Arrange the lines between the one containing "This screenshot has width=946, height=539." and the one containing "(x=140, y=78)", both included, as a numbered list, leaving out blank lines.

EXTRACTED DATA
■ ■ ■ ■
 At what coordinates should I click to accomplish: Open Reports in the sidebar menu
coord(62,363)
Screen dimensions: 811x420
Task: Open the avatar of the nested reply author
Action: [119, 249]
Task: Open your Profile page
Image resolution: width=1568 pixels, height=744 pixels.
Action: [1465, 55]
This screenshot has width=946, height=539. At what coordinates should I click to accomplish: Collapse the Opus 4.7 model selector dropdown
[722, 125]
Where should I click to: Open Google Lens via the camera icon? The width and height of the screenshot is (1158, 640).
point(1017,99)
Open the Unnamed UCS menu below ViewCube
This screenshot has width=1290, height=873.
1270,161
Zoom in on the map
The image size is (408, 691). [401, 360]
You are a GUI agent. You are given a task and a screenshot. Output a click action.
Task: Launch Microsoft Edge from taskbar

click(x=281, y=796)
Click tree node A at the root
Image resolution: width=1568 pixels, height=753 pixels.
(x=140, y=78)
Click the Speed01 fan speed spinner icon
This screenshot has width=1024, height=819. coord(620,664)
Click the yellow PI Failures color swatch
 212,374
■ ■ ■ ■
COMPLETED TASK
1. This screenshot has width=946, height=539. At what coordinates should I click to accomplish: Collapse the Opus 4.7 model selector dropdown
2. [722, 125]
3. Where should I click to: Open Google Lens via the camera icon? The width and height of the screenshot is (1158, 640).
4. point(1017,99)
5. Open the Unnamed UCS menu below ViewCube
6. This screenshot has width=1290, height=873.
7. 1270,161
8. Zoom in on the map
9. The image size is (408, 691). [401, 360]
10. You are a GUI agent. You are given a task and a screenshot. Output a click action.
11. Task: Launch Microsoft Edge from taskbar
12. click(x=281, y=796)
13. Click tree node A at the root
14. Image resolution: width=1568 pixels, height=753 pixels.
15. (x=140, y=78)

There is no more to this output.